#### PROBLEM TO WORK ON:
Copy, word for word, the lines below from the one containing "Image resolution: width=529" up to and including the one containing "You are a GUI", with pictures left out.

[[ RECORDS FOR THE EXERCISE open ]]

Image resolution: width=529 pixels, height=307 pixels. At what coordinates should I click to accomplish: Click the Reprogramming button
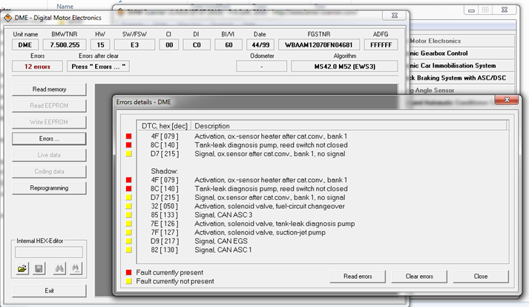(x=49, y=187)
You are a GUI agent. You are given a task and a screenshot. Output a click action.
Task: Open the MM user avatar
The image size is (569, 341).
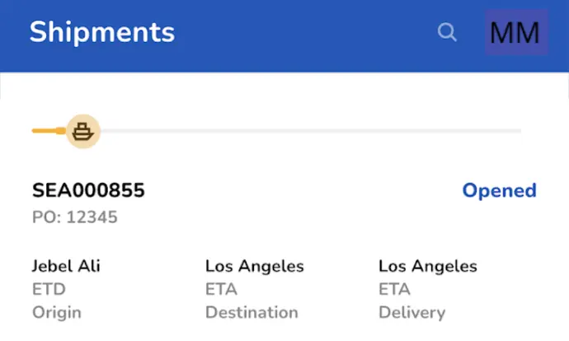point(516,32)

[[ RECORDS FOR THE EXERCISE closed ]]
[[ RECORDS FOR THE EXERCISE open ]]

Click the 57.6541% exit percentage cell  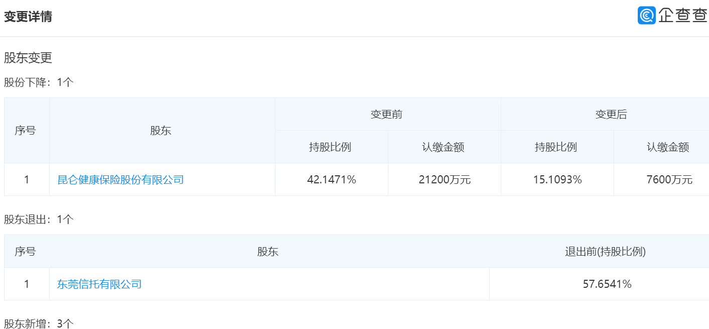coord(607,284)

[[ RECORDS FOR THE EXERCISE closed ]]

#### ANSWER AREA:
Image resolution: width=529 pixels, height=307 pixels. At what coordinates should I click to accomplish: Click the Reprogramming button
(x=49, y=187)
You are a GUI agent. You are given a task and a screenshot. Output a click action.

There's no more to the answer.